From the line containing "Where should I click to: Select the Треонин" down to the final line of the entries below, quote every line verbatim. Exclude pictures.

↓

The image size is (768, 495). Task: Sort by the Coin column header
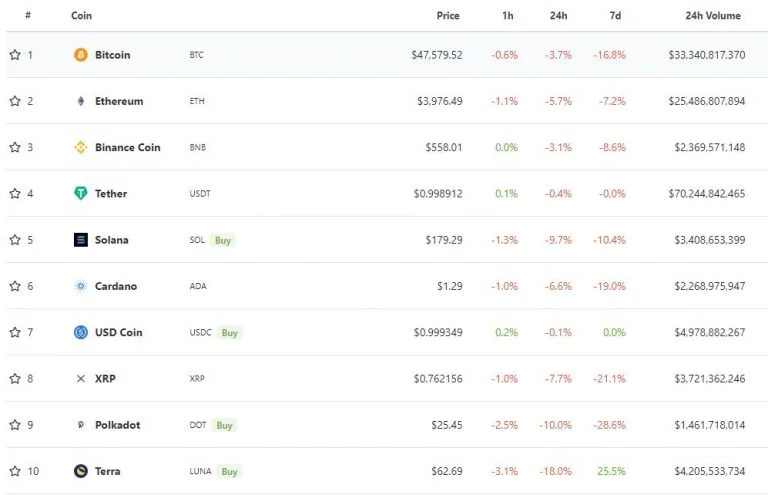click(81, 16)
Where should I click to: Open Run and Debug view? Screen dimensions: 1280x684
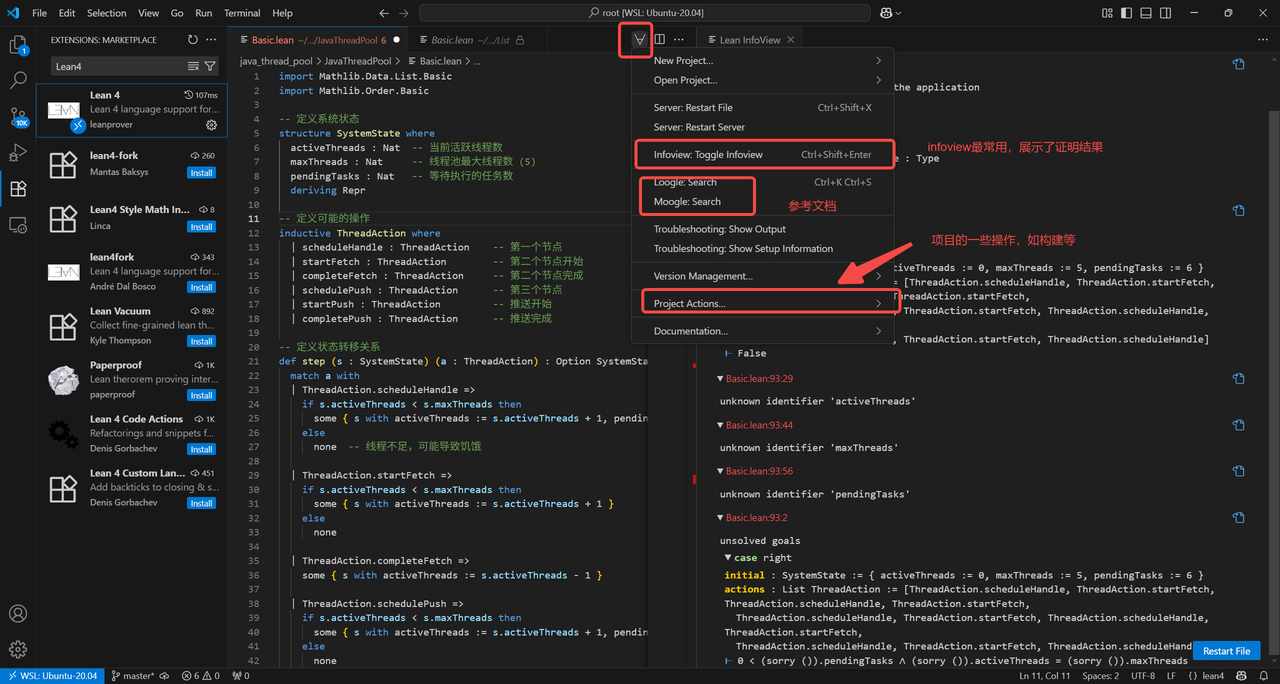pyautogui.click(x=18, y=153)
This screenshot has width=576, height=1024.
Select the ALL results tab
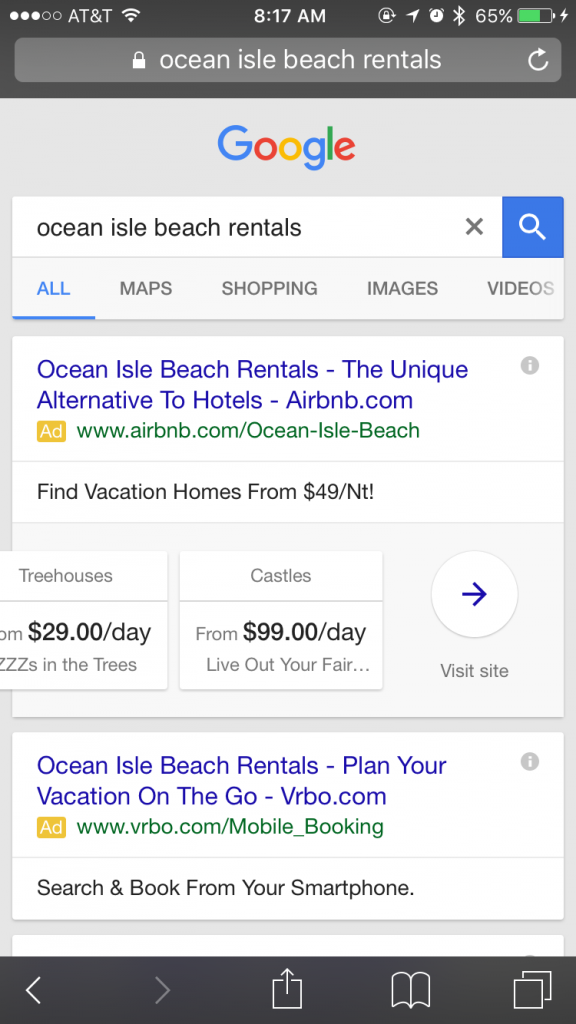click(53, 288)
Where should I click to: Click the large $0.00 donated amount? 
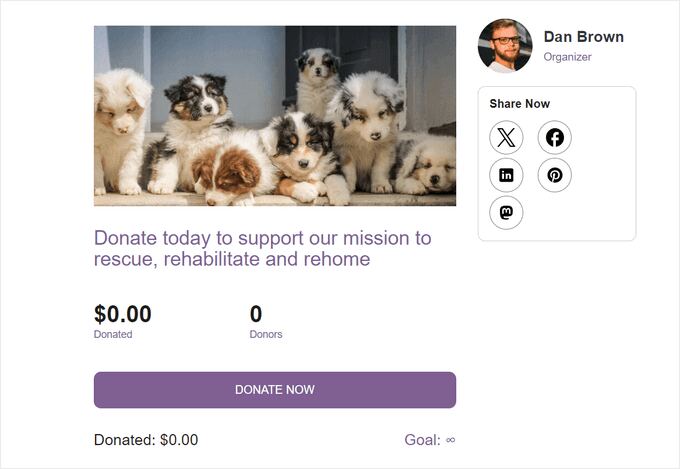(123, 315)
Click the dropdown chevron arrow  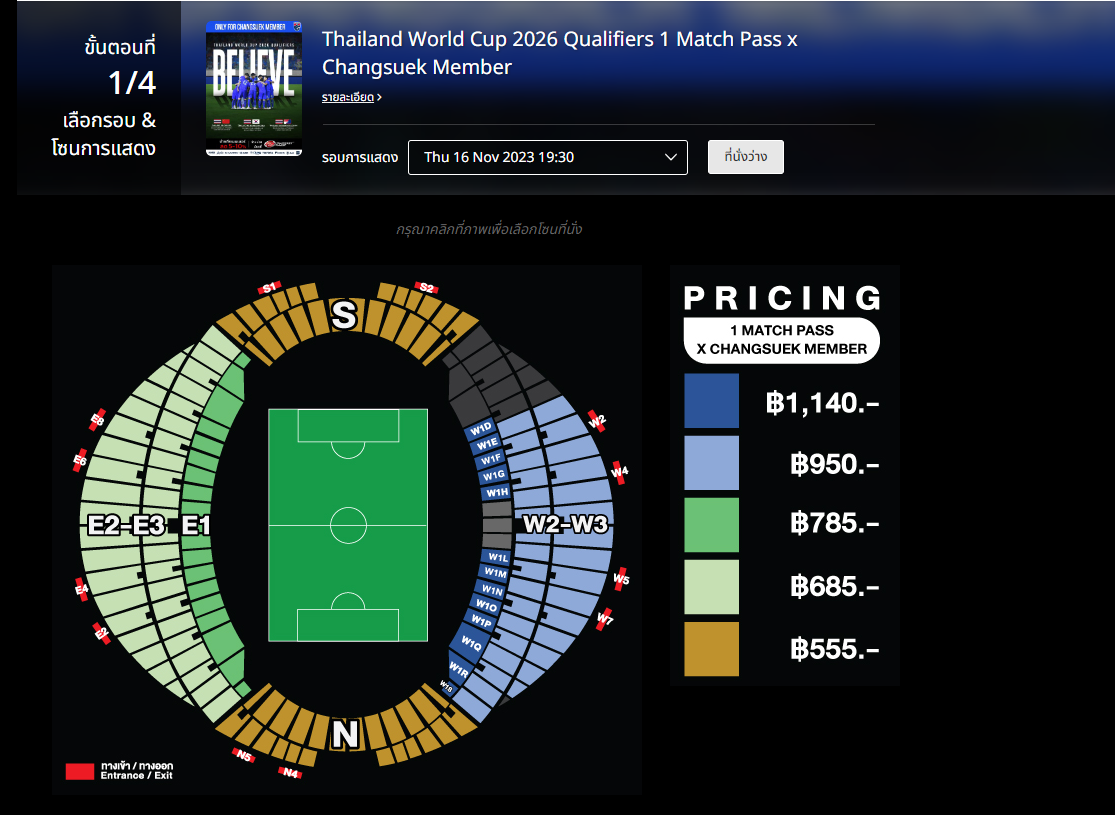coord(671,157)
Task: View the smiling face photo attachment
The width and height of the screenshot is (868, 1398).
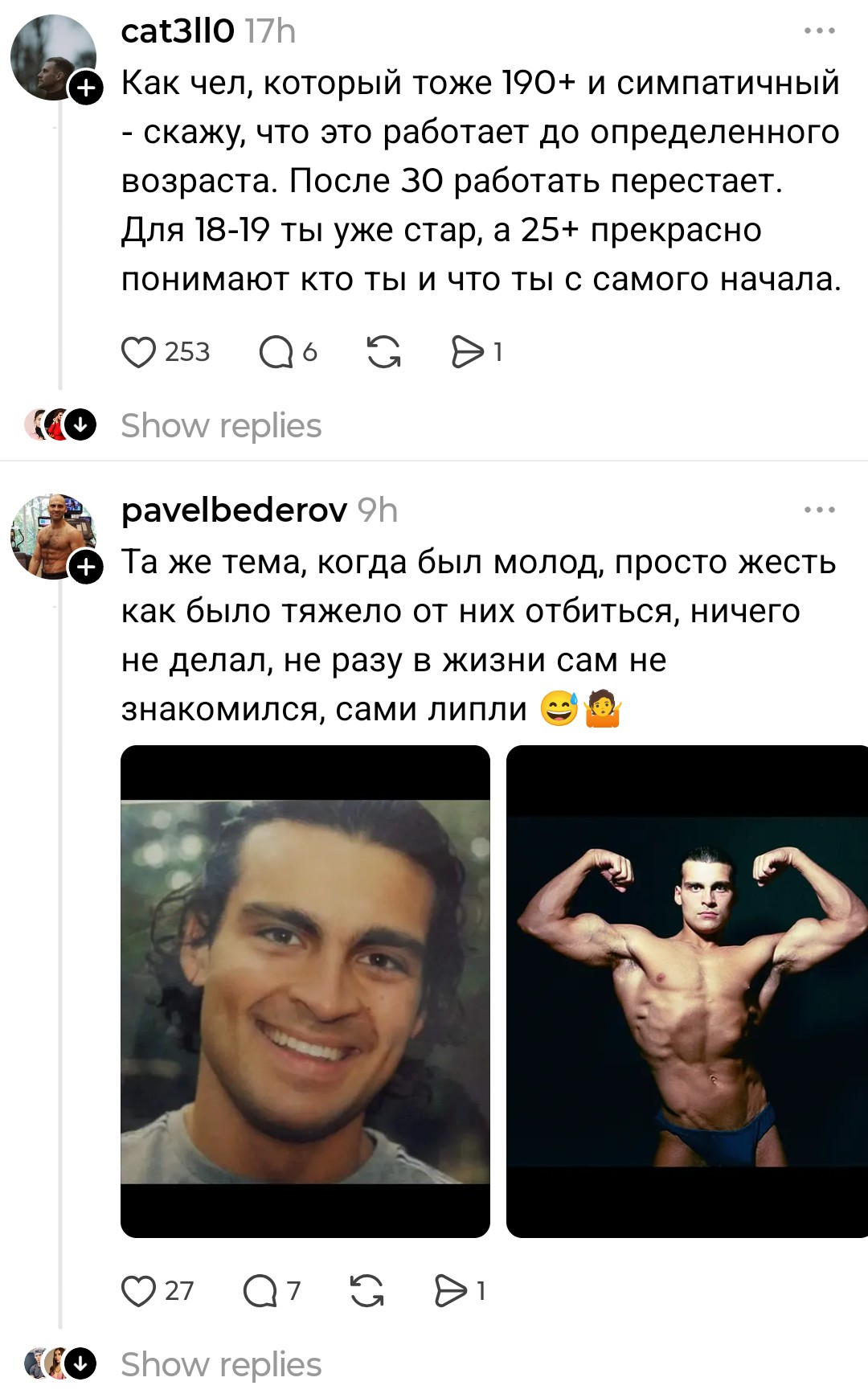Action: tap(305, 991)
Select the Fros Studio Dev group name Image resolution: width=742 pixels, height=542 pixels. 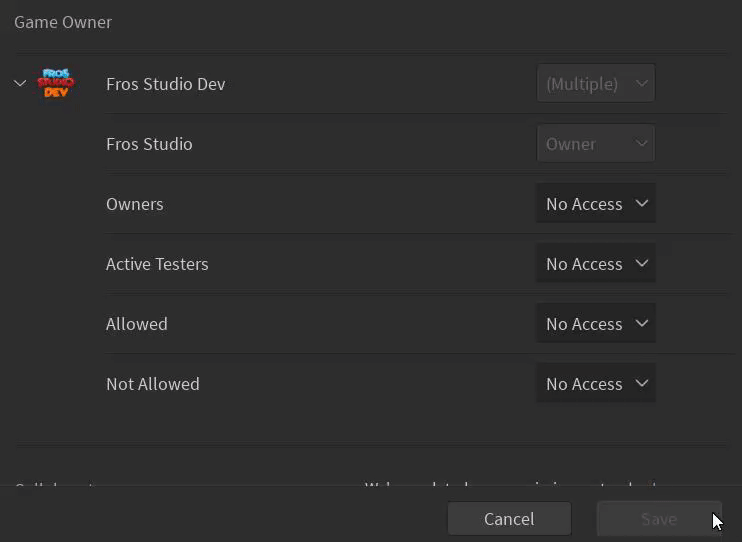(x=165, y=84)
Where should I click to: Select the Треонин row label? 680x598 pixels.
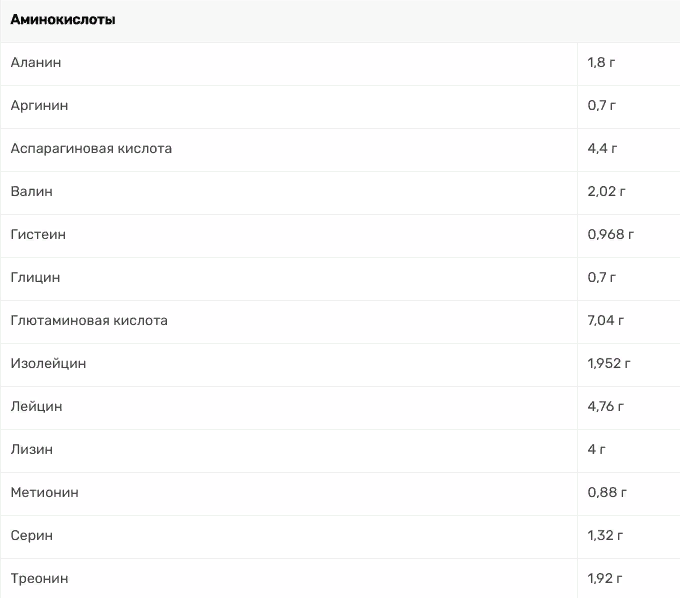(39, 578)
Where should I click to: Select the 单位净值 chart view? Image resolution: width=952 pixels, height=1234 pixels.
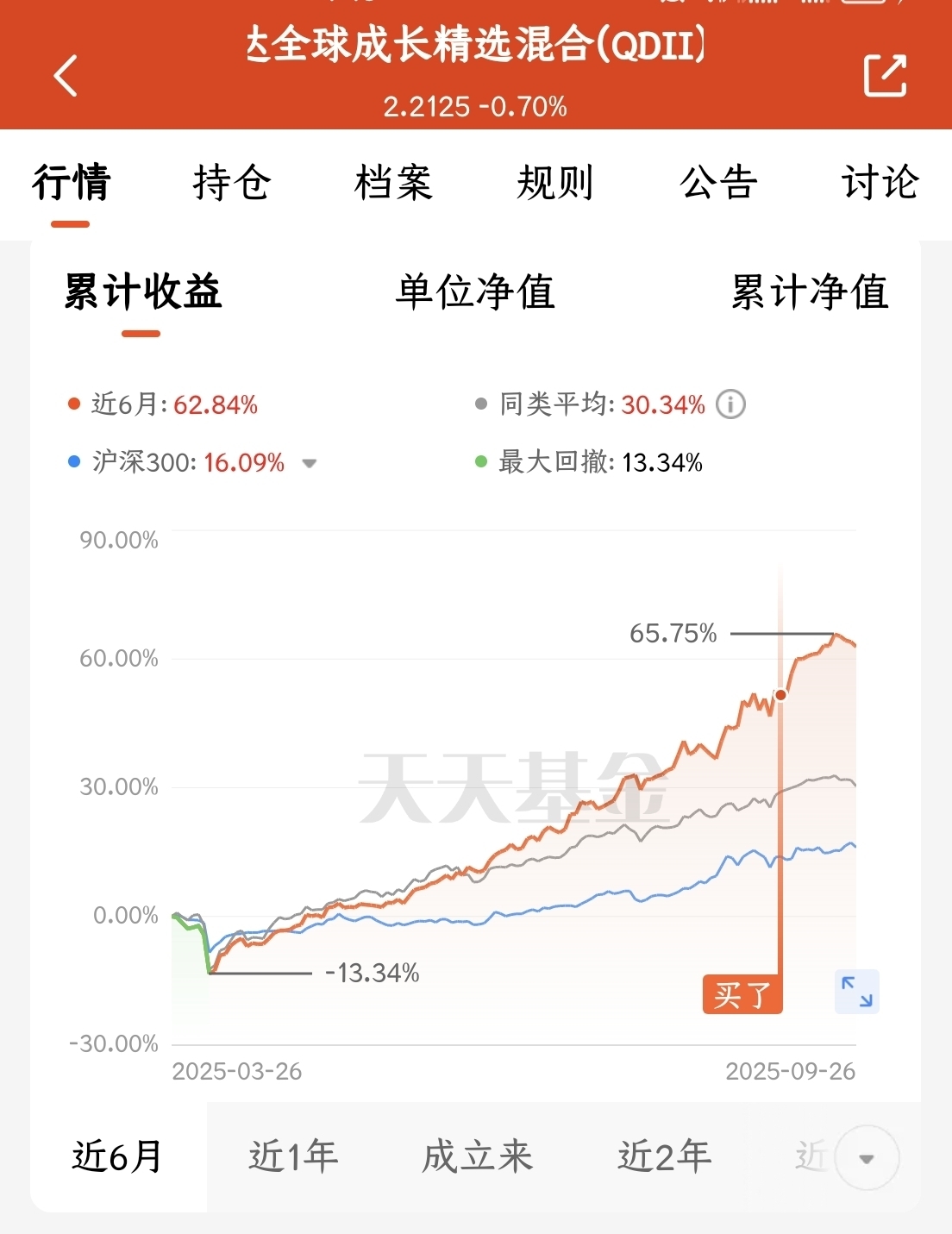click(475, 292)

↑

• Answer for this exercise:
Where should I click to: Select the Треонин row label? 680x598 pixels.
(39, 578)
Where should I click to: Select the 单位净值 chart view? Image resolution: width=952 pixels, height=1234 pixels.
click(475, 292)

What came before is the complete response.